A new ABC News/Washington Post poll shows majority support for immigration reform that includes allowing people here illegally to eventually become citizens:

Fifty-seven percent of Americans in this survey, produced for ABC by Langer Research Associates, support a path to citizenship for illegal immigrants, with 39 percent opposed. That’s virtually identical to results of a similar question last asked in mid-2010, with support up from its earlier levels, as low as 49 percent in late 2007.

Debate on the issue was heightened by restrictive immigration policies enacted in Arizona in 2010 and Alabama in 2011, and, in June, when Obama moved in another direction, granting immunity from deportation to many undocumented immigrants who arrived in the country as children.

Hispanics accounted for 10 percent of voters in Tuesday’s presidential election, reaching double-digits for the first time, and Obama won them by 71-27 percent, improving on his 2008 margin in this group. In the exit poll, voters overall, by more than 2-1, said illegal immigrants working here should be offered a chance to apply for legal status rather than being deported.
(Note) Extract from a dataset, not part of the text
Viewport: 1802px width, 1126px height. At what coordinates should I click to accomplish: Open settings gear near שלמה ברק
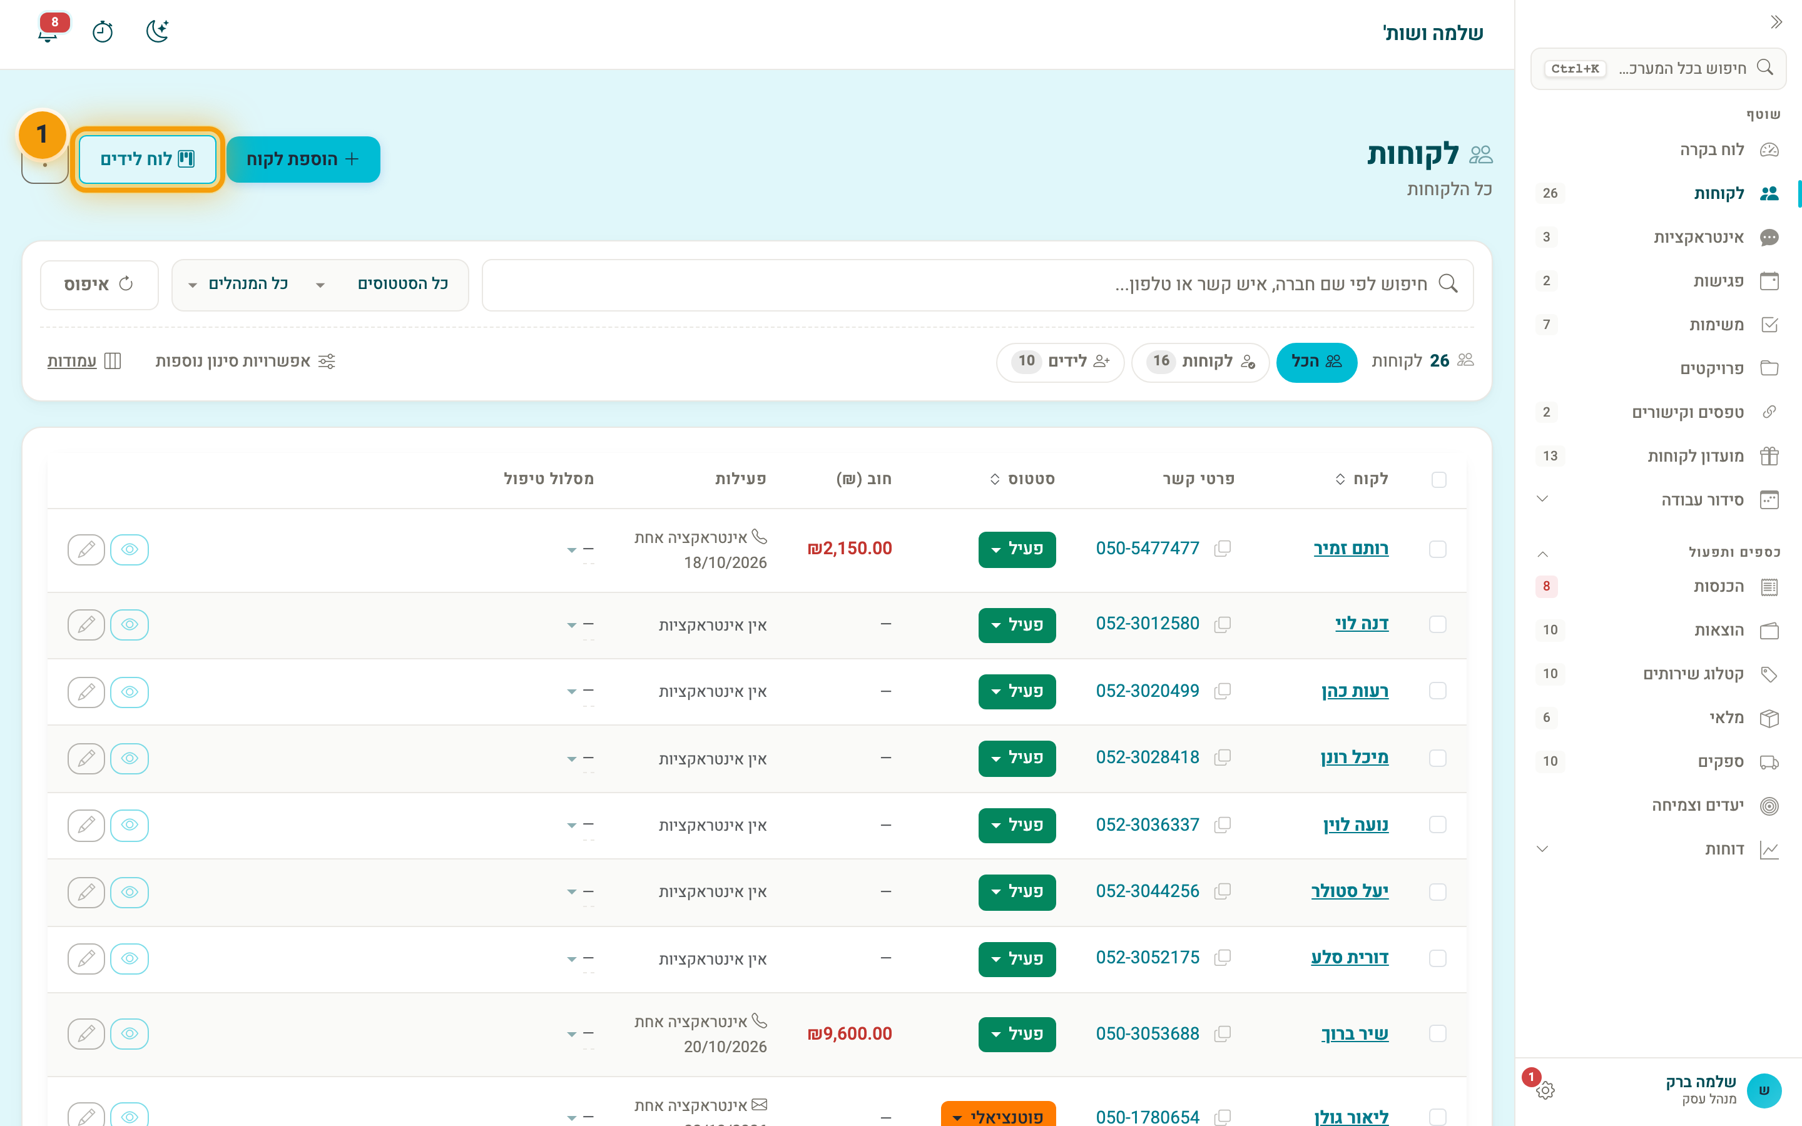[x=1545, y=1090]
In this survey, support for a path to citizenship peaks at 82 percent among Hispanics, 71 percent among Democrats and liberals alike and 69 percent among young adults, all key Obama groups. Support’s at 68 percent among nonwhites overall, compared with 51 percent among non-Hispanic whites. Obama lost white voters by 20 points last week, but won nonwhites — who accounted for a record 28 percent of the electorate – by 61 points. It was a record racial gap.

If nothing else, numbers like this should provide some political cover to legislators who support an immigration reform that includes a path to citizenship. It should also send notice to Republicans that they’re on the wrong side of this issue, although one would have thought their performance among Latino voters would have sent that message quite loudly.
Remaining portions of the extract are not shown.